After finding the line with "Paper Shopping Bags 10″ x 7″ x 12″ –" in the entries below, retype exactly each line from there through the line with "Home (155, 562)", including that final line.

____________

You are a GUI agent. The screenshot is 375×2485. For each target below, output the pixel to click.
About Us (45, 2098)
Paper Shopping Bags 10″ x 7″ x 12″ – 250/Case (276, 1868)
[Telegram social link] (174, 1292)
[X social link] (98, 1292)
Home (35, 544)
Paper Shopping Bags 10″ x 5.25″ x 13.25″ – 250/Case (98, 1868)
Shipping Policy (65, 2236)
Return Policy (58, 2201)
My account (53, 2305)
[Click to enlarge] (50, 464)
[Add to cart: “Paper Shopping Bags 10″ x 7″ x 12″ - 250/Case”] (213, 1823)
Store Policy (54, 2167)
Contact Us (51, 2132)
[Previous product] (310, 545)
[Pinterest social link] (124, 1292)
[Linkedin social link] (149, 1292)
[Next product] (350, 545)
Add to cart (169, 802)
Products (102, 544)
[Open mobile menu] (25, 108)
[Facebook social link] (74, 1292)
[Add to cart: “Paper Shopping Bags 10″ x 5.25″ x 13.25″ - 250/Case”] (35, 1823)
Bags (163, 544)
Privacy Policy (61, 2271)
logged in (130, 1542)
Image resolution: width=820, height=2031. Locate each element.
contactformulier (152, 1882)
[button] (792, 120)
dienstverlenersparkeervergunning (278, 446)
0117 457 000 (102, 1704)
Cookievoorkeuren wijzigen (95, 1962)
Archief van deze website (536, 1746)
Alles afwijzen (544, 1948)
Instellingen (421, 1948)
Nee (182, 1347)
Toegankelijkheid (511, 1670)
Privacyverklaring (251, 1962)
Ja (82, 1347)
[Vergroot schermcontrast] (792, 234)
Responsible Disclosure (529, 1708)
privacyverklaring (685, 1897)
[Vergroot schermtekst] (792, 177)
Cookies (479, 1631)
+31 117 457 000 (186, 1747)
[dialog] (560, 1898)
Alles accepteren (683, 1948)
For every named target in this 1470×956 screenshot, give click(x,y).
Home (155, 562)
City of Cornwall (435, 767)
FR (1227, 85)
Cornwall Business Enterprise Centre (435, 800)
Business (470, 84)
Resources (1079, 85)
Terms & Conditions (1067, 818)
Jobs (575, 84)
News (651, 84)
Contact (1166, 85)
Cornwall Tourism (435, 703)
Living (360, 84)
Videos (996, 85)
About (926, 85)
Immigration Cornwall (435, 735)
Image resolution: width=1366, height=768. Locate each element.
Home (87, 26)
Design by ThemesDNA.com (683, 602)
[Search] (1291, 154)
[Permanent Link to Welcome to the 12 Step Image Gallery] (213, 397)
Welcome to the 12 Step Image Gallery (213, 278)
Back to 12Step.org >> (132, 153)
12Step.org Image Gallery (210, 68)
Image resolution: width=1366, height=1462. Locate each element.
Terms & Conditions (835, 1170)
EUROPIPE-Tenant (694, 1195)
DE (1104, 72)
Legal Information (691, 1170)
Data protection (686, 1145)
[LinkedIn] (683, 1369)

____________

__SOLVED EXERCISE__:
Paper Shopping Bags 10″ x 7″ x 12″ – 250/Case (276, 1868)
[Telegram social link] (174, 1292)
[X social link] (98, 1292)
Home (35, 544)
Paper Shopping Bags 10″ x 5.25″ x 13.25″ – 250/Case (98, 1868)
Shipping Policy (65, 2236)
Return Policy (58, 2201)
My account (53, 2305)
[Click to enlarge] (50, 464)
[Add to cart: “Paper Shopping Bags 10″ x 7″ x 12″ - 250/Case”] (213, 1823)
Store Policy (54, 2167)
Contact Us (51, 2132)
[Previous product] (310, 545)
[Pinterest social link] (124, 1292)
[Linkedin social link] (149, 1292)
[Next product] (350, 545)
Add to cart (169, 802)
Products (102, 544)
[Open mobile menu] (25, 108)
[Facebook social link] (74, 1292)
[Add to cart: “Paper Shopping Bags 10″ x 5.25″ x 13.25″ - 250/Case”] (35, 1823)
Bags (163, 544)
Privacy Policy (61, 2271)
logged in (130, 1542)
Image resolution: width=820, height=2031. Locate each element.
contactformulier (152, 1882)
[button] (792, 120)
dienstverlenersparkeervergunning (278, 446)
0117 457 000 (102, 1704)
Cookievoorkeuren wijzigen (95, 1962)
Archief van deze website (536, 1746)
Alles afwijzen (544, 1948)
Instellingen (421, 1948)
Nee (182, 1347)
Toegankelijkheid (511, 1670)
Privacyverklaring (251, 1962)
Ja (82, 1347)
[Vergroot schermcontrast] (792, 234)
Responsible Disclosure (529, 1708)
privacyverklaring (685, 1897)
[Vergroot schermtekst] (792, 177)
Cookies (479, 1631)
+31 117 457 000 (186, 1747)
[dialog] (560, 1898)
Alles accepteren (683, 1948)
For every named target in this 1470×956 screenshot, give click(x,y).
Home (155, 562)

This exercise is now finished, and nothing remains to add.